:: YOUR ASSIGNMENT ::
From the first line of the data below through the line holding "You are a computer-use agent.", write out each line exactly as it stands.

Source records
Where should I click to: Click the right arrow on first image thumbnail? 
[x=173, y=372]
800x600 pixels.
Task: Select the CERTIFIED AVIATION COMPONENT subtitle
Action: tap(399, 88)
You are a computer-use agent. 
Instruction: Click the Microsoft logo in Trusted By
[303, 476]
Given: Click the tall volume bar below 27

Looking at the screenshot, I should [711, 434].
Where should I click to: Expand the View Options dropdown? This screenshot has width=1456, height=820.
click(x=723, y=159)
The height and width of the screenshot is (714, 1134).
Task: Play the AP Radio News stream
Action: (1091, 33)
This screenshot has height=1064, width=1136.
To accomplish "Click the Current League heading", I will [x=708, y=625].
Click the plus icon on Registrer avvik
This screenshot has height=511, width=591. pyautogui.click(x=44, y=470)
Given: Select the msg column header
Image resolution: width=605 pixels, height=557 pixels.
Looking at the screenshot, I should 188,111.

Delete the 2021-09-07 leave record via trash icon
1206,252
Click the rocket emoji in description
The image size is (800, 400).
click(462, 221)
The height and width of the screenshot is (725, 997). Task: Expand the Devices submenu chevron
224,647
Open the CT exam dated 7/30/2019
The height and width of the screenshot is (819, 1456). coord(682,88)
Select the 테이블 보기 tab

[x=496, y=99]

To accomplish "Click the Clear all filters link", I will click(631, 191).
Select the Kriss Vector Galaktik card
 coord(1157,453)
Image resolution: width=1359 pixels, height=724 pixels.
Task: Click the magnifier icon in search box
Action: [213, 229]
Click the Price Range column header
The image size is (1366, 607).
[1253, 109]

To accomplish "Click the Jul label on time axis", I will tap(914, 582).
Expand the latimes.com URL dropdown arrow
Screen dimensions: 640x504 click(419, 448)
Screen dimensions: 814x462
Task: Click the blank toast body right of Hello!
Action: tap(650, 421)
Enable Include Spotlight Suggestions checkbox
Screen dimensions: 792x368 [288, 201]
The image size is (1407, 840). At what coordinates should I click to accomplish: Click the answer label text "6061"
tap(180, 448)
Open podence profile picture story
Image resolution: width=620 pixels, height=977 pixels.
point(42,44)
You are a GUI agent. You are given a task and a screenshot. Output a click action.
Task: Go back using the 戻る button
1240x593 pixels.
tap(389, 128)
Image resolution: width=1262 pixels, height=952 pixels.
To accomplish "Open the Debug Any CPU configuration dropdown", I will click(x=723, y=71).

:: WRITTEN RESPONSE ::
Where should I click to: Click the right arrow on first image thumbnail? 
[x=173, y=372]
800x600 pixels.
Task: Select the CERTIFIED AVIATION COMPONENT subtitle
Action: tap(399, 88)
You are a computer-use agent. 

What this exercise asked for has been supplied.